Work instruction:
From the entries below, report how many lines contain the string "computer". Give only that number.

Task data:
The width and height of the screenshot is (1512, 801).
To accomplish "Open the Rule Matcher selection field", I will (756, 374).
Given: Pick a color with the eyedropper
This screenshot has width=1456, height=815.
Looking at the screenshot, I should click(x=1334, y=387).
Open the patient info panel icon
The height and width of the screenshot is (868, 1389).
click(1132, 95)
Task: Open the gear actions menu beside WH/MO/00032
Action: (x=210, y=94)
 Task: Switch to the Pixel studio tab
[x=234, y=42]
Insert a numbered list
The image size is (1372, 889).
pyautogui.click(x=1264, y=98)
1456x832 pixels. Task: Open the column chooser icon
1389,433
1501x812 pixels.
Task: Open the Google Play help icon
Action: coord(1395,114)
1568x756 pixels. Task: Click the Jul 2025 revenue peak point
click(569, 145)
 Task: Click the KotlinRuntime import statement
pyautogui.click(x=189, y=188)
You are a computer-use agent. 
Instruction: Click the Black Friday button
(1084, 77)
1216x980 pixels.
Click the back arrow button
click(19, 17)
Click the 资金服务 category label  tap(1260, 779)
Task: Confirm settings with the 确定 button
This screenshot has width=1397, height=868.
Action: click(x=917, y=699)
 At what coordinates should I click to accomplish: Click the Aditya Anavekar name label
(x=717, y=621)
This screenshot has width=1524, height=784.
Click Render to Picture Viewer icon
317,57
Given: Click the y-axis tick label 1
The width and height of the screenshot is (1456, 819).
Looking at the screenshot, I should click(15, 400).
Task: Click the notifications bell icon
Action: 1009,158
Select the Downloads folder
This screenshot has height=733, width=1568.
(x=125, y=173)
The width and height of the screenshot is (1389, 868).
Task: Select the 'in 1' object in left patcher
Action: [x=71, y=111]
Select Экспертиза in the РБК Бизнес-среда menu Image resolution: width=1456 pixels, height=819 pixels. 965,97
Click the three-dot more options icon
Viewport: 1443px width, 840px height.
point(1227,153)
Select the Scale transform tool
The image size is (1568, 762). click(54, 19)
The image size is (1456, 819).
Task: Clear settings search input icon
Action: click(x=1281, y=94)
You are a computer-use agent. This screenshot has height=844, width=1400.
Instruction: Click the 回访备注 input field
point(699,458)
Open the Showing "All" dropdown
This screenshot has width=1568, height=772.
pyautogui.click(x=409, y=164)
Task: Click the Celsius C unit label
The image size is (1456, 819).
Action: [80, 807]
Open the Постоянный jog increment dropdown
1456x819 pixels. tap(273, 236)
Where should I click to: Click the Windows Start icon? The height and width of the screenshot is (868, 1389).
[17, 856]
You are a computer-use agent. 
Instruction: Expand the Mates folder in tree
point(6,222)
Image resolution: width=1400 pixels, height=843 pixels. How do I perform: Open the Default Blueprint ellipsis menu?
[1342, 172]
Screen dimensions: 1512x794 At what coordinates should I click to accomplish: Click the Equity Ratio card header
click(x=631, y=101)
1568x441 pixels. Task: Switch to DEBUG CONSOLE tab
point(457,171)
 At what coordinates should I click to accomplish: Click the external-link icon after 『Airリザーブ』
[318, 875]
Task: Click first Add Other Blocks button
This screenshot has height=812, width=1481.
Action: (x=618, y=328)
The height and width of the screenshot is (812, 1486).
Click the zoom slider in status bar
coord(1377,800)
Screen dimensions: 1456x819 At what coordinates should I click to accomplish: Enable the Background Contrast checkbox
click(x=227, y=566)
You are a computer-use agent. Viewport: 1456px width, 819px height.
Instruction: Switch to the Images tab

Worked solution:
4